On the other hand, investing patience in the supporting cast has become a masochistic exercise and is, as we have seen, unquestionably corrosive. It has reached a stage where it is uncomfortable to criticise. Because we have already seen what happens when Lindelof is given a run of games. We already know Harry Maguire is slow to turn and that we need a partner that will compensate as much as complement – that in itself is of tremendous worry.

We already know Shaw’s skillset and it doesn’t matter how fit he gets now. We already know Scott McTominay is better suited to disrupting the flow of a game rather than establishing it. We already know Paul Pogba, deep in the pitch, will give the ball away and hurt his own team more often than the opponent – whether it is Barnet or Barcelona. We know that Marcus Rashford is still learning, we know Dan James desperately needs a loan move or will see everything good disintegrate and we know that Anthony Martial could score 25 goals in a season and yet still can’t convince that he has that knack of turning no points into some points. 

More concerning, we know that some of these players will just look to their left or right and shrug, because the next player isn’t pulling up any trees.

Some of those players mentioned there do have the potential to be in a better United side rather than dragging it down. It does no good continuing to make serious complaints about the above because in the modern climate they are dressed up with the undertone of potential and patience. Maybe they could change. Maybe – it’s just a thought – these are simply the players they are. 

Investing in the next three years of Shaw, Lindelof and Pogba for example is to look at the last three and to ask for a repeat. Can you say that it would be good enough? 

And good enough for what? A traditional United side challenging at the top? A United side solidly in the top four? A United side challenging for the top four? Or a United side making up the numbers in the top six? The latter seems the likeliest, as it has been for the last few years.

The corrosive side is that it eats away at the good. Maguire’s positive qualities may as well count for nought considering how poor United were at the back and in distribution yesterday. Bruno Fernandes played his poorest game for the club and suddenly you can appreciate why the Cantona comparisons can be so harmful to a player prone to form like most mortals. Fosu-Mensah’s average game might have been a very good game if the team around him were better but his long-term chances – already difficult – will be harmed by what happened. The likes of Martial and Rashford can coast because their place in the team is not at risk and they are not required to be top level strikers because that is not the level United operate at. The complacency with which United have operated in the transfer market has now begun to display a stranglehold on the team.

No, patience is only worth it when you can forecast the benefit of persistence and at United, there is no benefit in that regard. Solskjaer knows that. He knows that ultimately he will pay the price for this bizarre recruitment strategy which has undermined all the good work he has done; I was asked by one tweeter why I gave Ole a free ride in my match reaction yesterday and the truth is that he’s been thrown under the bus by the club and I don’t want to add to that by casting doubt or criticising. 
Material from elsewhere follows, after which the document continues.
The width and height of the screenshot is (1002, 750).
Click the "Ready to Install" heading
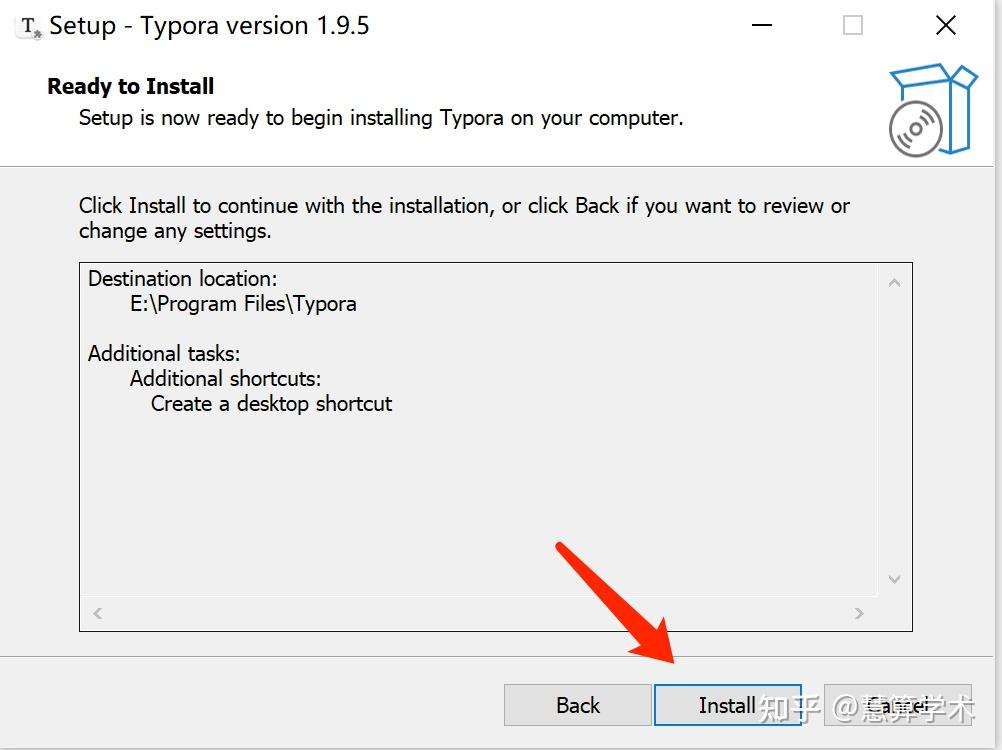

No, he didn’t come out of yesterday with credit, but the bigger point is that we all know that the team has issues and as much as we could break down the tactical failure, some of the players just aren’t good enough and those that are don’t have any genuine pressure on them. Yes, he should probably not have started McTominay – as it turned out, he was probably the best of a poor midfield, though that was not saying much.

Supporters are sympathetic to the party line that the club won’t overpay in the current climate (although they are forced to stomach that whilst they are asked to pay between £70 and £100 each for three new shirts). So that explains Jadon Sancho. There’s no new stand, there’s not even significant maintenance at the stadium. There’s just Swiss Ramble reminding anyone who still needs to be reminded that the reason United won’t spend the money on Jadon Sancho is because it would affect the tens of millions drained out of the club every single year by the owners for their own personal gain.

But it is insulting to any fan to suggest that an improvement couldn’t be made on the squad or team that played yesterday considering how many players have moved this summer or have been available for reasonable fees. Thiago Silva and Willian cost nothing. Thiago and Nathan Ake followed Hakim Ziyech in sensibly priced and logical transfers. Max Aarons and even Lewis Dunk – two players from lower reaches that could have improved United yesterday. James Rodrigues and Gareth Bale have become sensible punts in this market, a speculative risk worth taking. 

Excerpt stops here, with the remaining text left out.